Matthew 18:21-22
The Voice (VOICE)
Peter: 21 Lord, when someone has
sinned against me, how many times ought I forgive him? Once? Twice? As
many as seven times?
Jesus: 22 You must forgive not
seven times, but seventy times seven.
At one point I had a coworker whom I’ll call Landen. He had
the rather obnoxious habit of remembering every real and imagined mistake I had
ever made. He would pop into my office unannounced, sit down and start
recounting all of my short-comings. He would continue berating me until my
heart would be racing furiously with the pent up anger I felt within me. I
would argue, fruitlessly, that he was misrepresenting my motives and actual
facts. He would often spend an hour or more because he relished making me
livid. This would, of course, only add fuel to his vitriol. This went on
mercilessly for several years, and I was seriously thinking of dumping the job
and finding something else to do.
During this time I walked to and from work, about a
half-hour in each direction. As I walked, my mind replayed over and over again
the injustice he was heaping on my head. I could feel my blood pressure rising higher
and higher within me. I knew that this was taking a serious toll on my health.
Finally I decided that I had to do something different from
what I was doing. I started praying earnestly for Landen, for his health, for
his well-being, for his prosperity. I prayed for his soul, for his salvation
and for his spiritual walk with God. It took serious effort on my part to seek
his welfare. I no longer prayed for an understanding between us.

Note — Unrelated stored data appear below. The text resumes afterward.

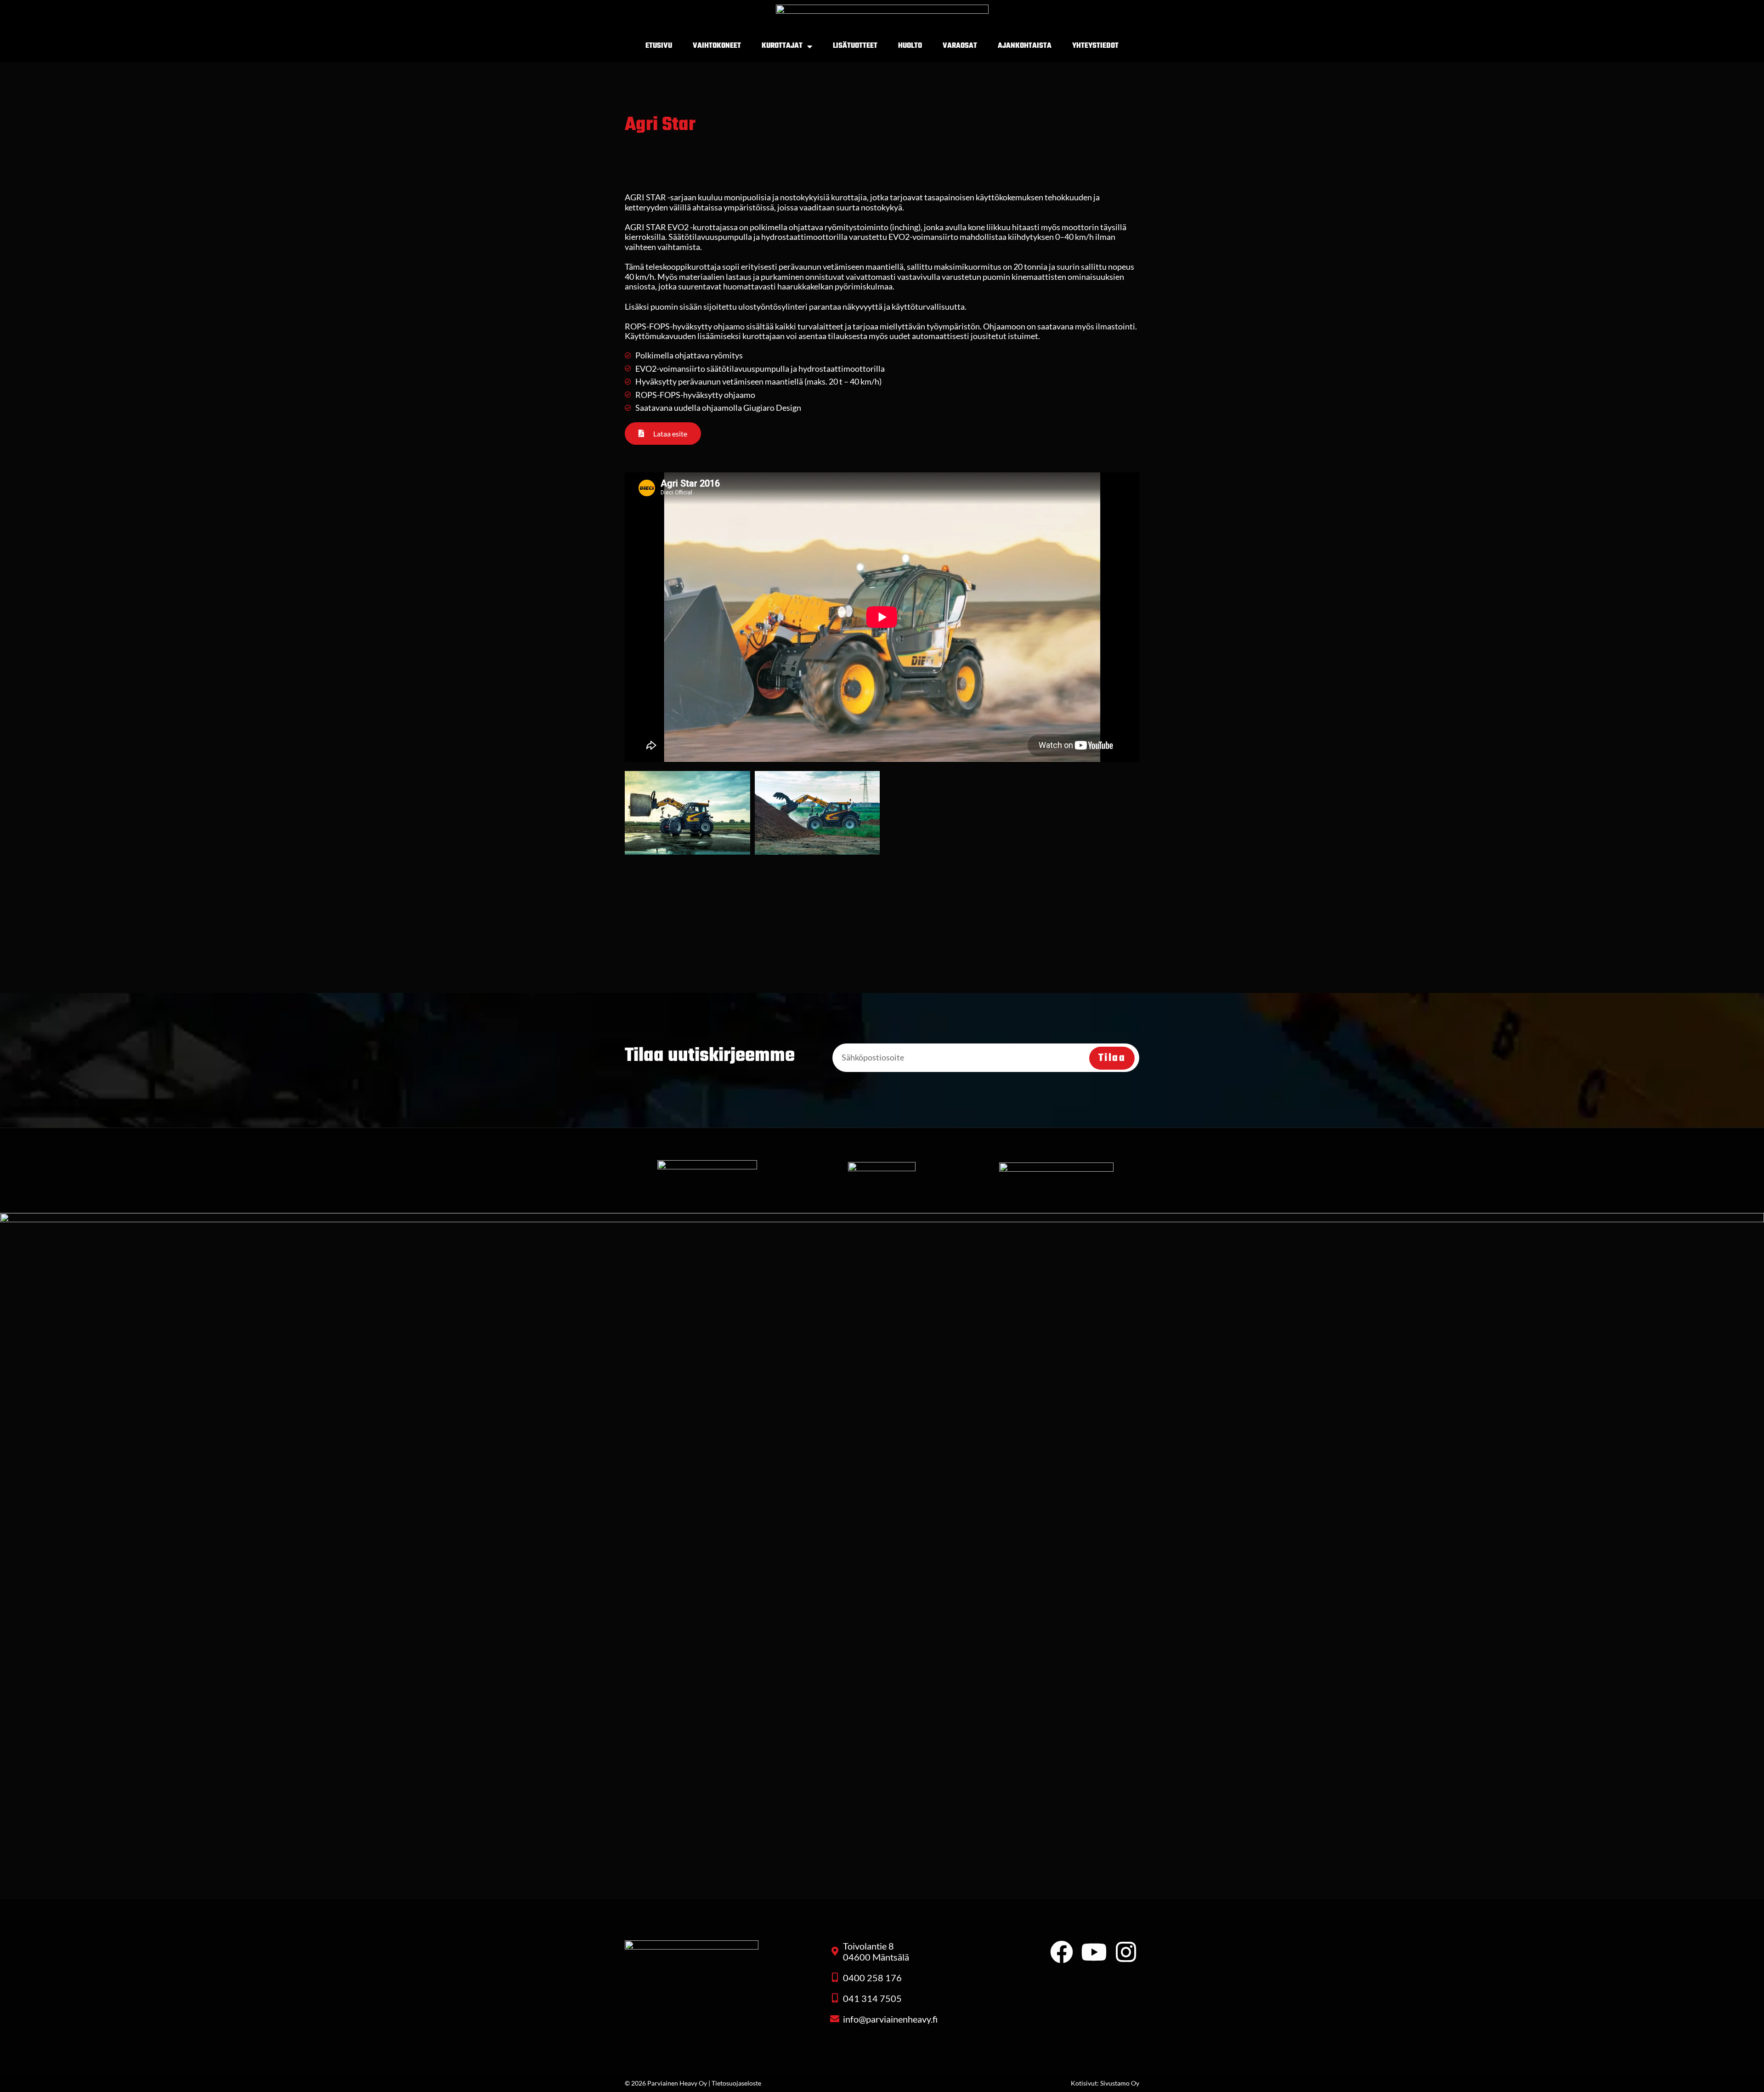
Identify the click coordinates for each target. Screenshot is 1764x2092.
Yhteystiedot (1095, 46)
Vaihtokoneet (717, 46)
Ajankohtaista (1025, 46)
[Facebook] (1061, 1951)
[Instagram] (1125, 1951)
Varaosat (960, 46)
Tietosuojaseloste (736, 2083)
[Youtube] (1093, 1951)
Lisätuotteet (855, 46)
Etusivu (658, 46)
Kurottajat (782, 46)
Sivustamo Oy (1119, 2083)
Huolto (910, 46)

Things changed dramatically over the next few weeks. The
change was my attitude, not Landen’s behavior. Whenever he came in and settled
down on a chair in my office and started berating me, I didn’t attempt to
apologize or defend myself or set him straight on his misconceptions or outright
twisting of the facts. Instead I would laugh and admit that what he was
describing was rather unfortunate, stupid, or whatever. The effect was almost
magical.
Now I began to sense that this was Landen’s way of talking
with everyone. I watched him do it with my colleagues, including the department
chair. As our relations, normalized he would stop in and tell me about his
conversations with various upper management, and I would realize that he was
treating them the same way he had treated me. My blood pressure no longer shot
up into the stratosphere. I could talk with him again as a colleague and not as
an abuser.
Lord, continue to
grant me the wisdom to forgive perceived wrongs and to seriously seek the
physical and spiritual well-being of those I encounter on a daily basis.